▶ **The problem**: In your copy, include no images and return each entry exactly as written.

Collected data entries

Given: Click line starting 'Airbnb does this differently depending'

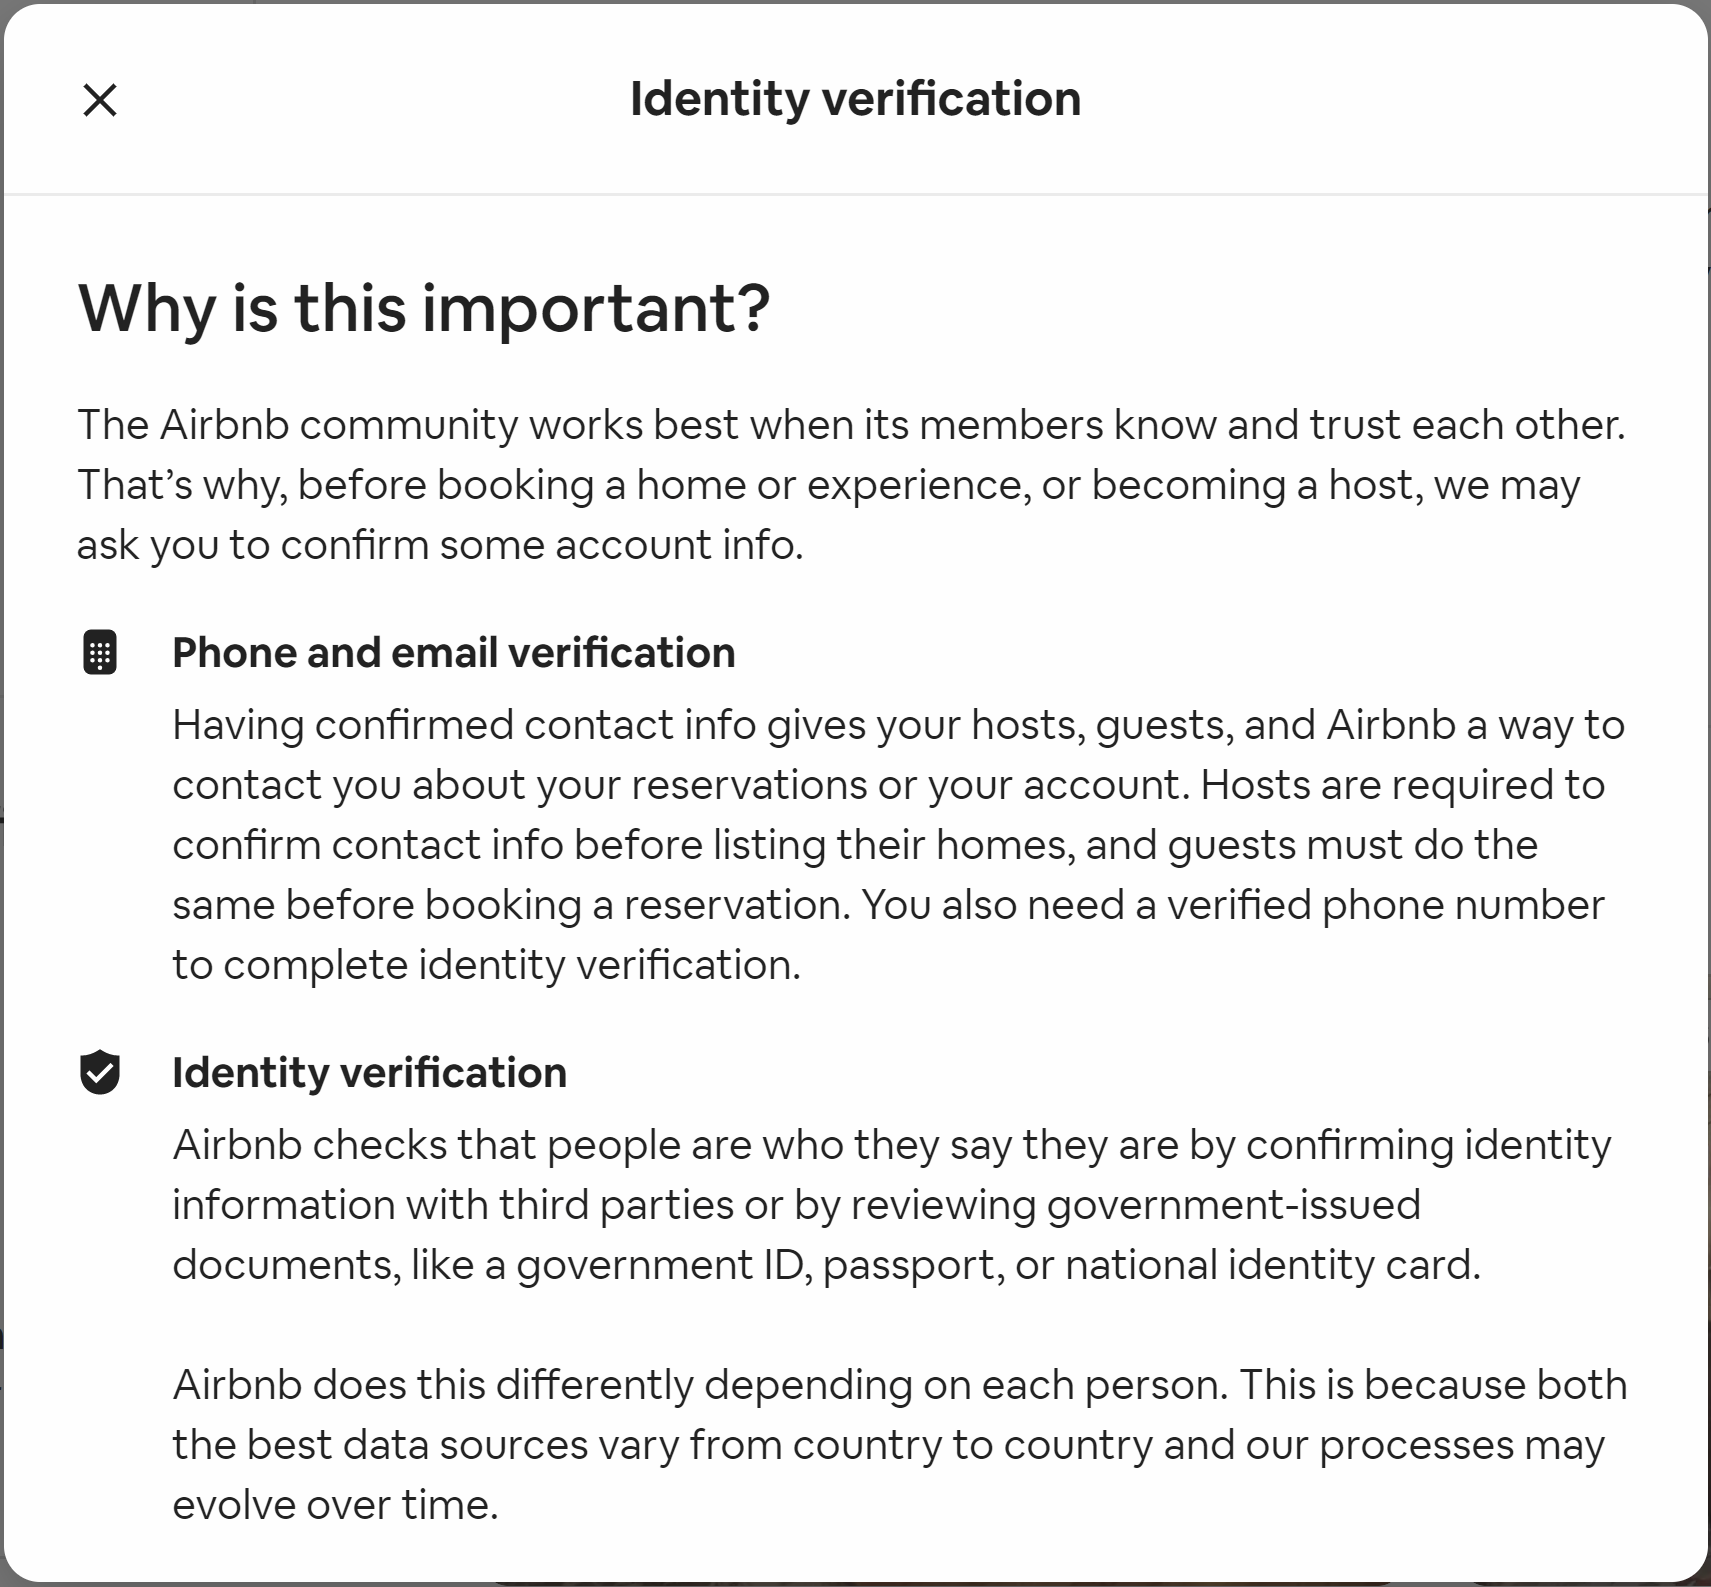Looking at the screenshot, I should pyautogui.click(x=899, y=1385).
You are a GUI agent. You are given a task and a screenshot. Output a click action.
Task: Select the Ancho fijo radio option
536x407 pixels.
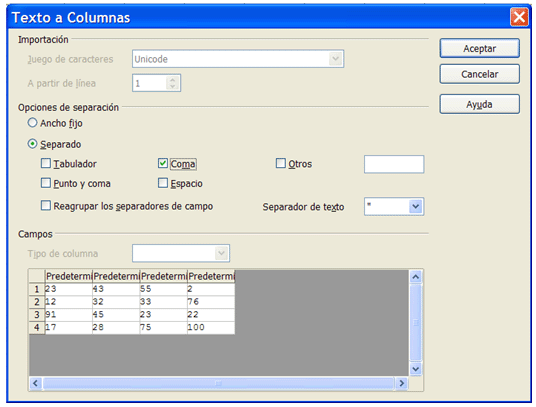[x=32, y=123]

▶ **Written answer**:
Given: Click line starting 'Airbnb does this differently depending'

Looking at the screenshot, I should pyautogui.click(x=899, y=1385).
You are a GUI agent. You are given a task and a screenshot. Output a click action.
Task: Select the Ancho fijo radio option
536x407 pixels.
[x=32, y=123]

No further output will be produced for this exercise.